Сенатор вдруг подумал, что надо ковать новый щит для Рима, и этот щит будет ковать он через Спартака. Слишком велико стало население Рима для спокойной жизни. Легионерам всё труднее сдерживать вспыхивающие недовольства. Легионеры стали всё чаще требовать увеличения своего содержания. Но можно зайти и с другой стороны. Рабы ведь могут и восстать все и сразу. Тогда на первый план выйдет «не содержание», а собственная жизнь. Свободные граждане Рима умеют сплачиваться в трудные дни. Выгоды очевидны, сократится общее население Рима, уцелевшим станет легче «дышать», мера восстановится, требования исчезнут, наступит покой.
И в это же время, в глухом Забайкальском гарнизоне, где-то по середине Даурской железнодорожной ветке, в полуразрушенной пятиэтажной «хрущёбе», на грязной кухне сидели и пили спирт два офицера. Они тупо смотрели телевизор, стоящий на привинченной к стене полке. Из закуски на столе были только сигареты. Окурки давно вываливались из пепельницы. Звук телевизора был вывернут на всю «катушку». Шла прямая трансляция футбольного матча. Трибуны стадиона периодически взрывались рёвом: «Спартак – чемпион». Одновременно с рёвом в стену начинали стучать соседи.
Обоим офицерам было совершенно наплевать и на матч по футболу и на соседей. Один был «молодой», дикорастущий капитан, взявший на себя роль филёра. Он был совершенно безвреден и всеми любим, ибо стучал об общих тенденциях, а не о частных случаях и стучал исключительно в рамках своей должности. Это нравилось боевому братству, но совсем не устраивало его начальство, поэтому он и рос капитаном уже лет 15 год. Да и ссылать его дальше было некуда. Только в Китай или Монголию, но это уже заграница. За что ж, чекисту, такое счастье?

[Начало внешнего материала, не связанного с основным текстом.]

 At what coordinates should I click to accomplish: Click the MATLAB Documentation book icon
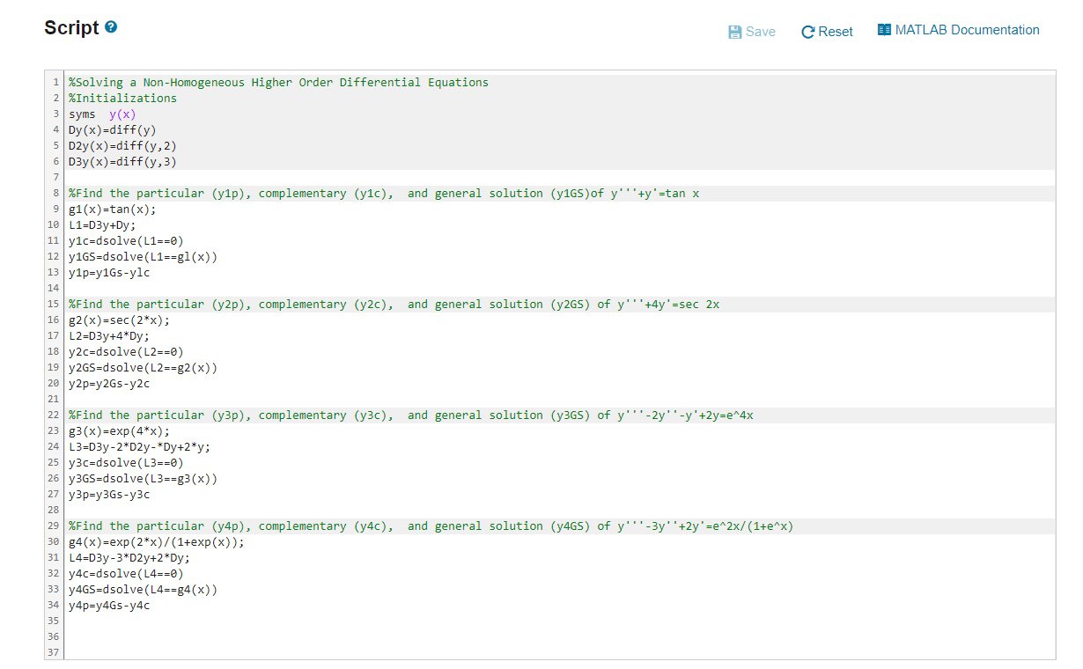pyautogui.click(x=885, y=30)
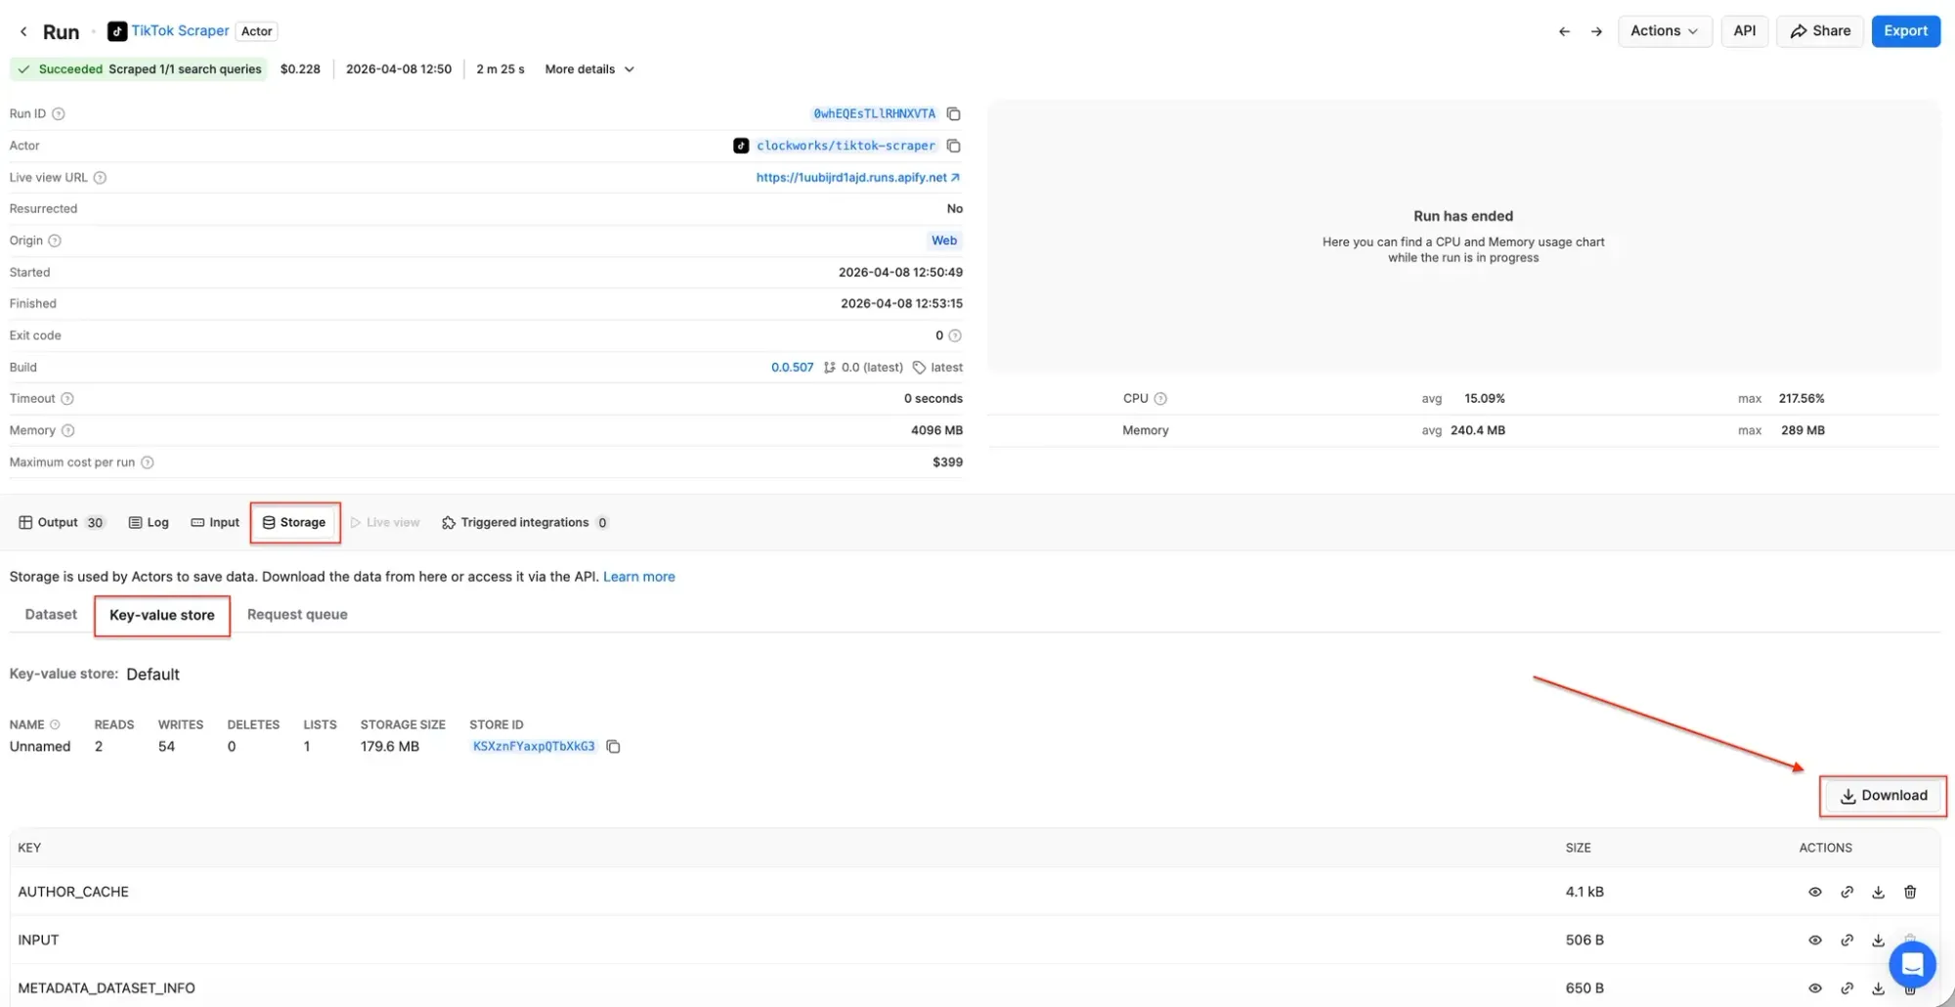Open the Actions dropdown menu

pos(1665,30)
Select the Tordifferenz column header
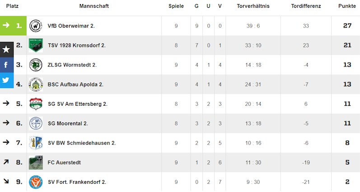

Второй был под стать первому, только весь седой. Объединяли их три вещи: оба жили в России, оба не были ворами и оба были друзьями детства. Первый был «особист», второй «зампотыл».
Особист: «На тебя стали поступать доносы от недовольных офицеров. В основном редкой местной сволочи».
– Что пишут? – безразлично спросил зампотыл.
– Пишут, что воруешь много, – ответил особист.
– Куда прячу? – съязвил зампотыл.
– Если бы прятал, было бы легче, давно бы стал большим начальником, – прояснил ситуацию особист и продолжил, – Я сравнил накладные на продовольственные пайки офицерам до и после твоего прихода. Зря стараешься. До тебя они получали маргарин, перловую крупу и всё. А ты им масло привёз, яйца, гречку. Ты что ох-ел. Ты думаешь начфин не может им деньги за паёк выдавать, как они этого хотят или денежный оклад вовремя выдать? Может и легко, но он никогда этого не будет делать. Это его власть, только по заявке за отдельную плату, иначе все решат, что у него лёгкая служба, а денег слишком много. То же самое со жратвой. С рабами иначе нельзя. Если ты им даёшь масло, яйца, значит сам ешь маринованные языки и ещё этих омаров, всего и не упомнишь, что понаписали.
Зампотыл рассмеялся.
– Зря смеёшься, рабы это страшно, уже хотя бы по тому, что со временем их количество не уменьшается, как и претензии. Чем меньше клоп, тем вонючей. Но ужас не в этом. Ради них часто приходится начинать разные вредные и подлые «кампании», хотя бы в виде «громких» судебных процессов. Это здесь, а в мировых масштабах, даже войны. Поэтому только самое необходимое: хозяйственное мыло, перловую крупу, спички. Маргарин можешь не выдавать. Закончился, скажешь. Тогда будет мир, дружба, равенство и порядок.
Глава двадцать восьмая. Первомай в стране опыта
Новый год Иван просмотрел, но есть же и другие праздники для отчёта.
Страна опыта отмечала довольно любопытный, хоть и не очень древний праздник – Первомай. Надо заметить, что страна опыта к этому празднику не имела никакого отношения вообще. И начало, и продолжение, и завершение он получил совсем в другой стране. В стране же опыта он прижился лишь как повод, для дел более серьёзных, например, выпить, закусить. Была правда, ещё одна причина. В той далёкой стране, которая дала этому празднику жизнь, именно в мае народ выступил против своих начальников.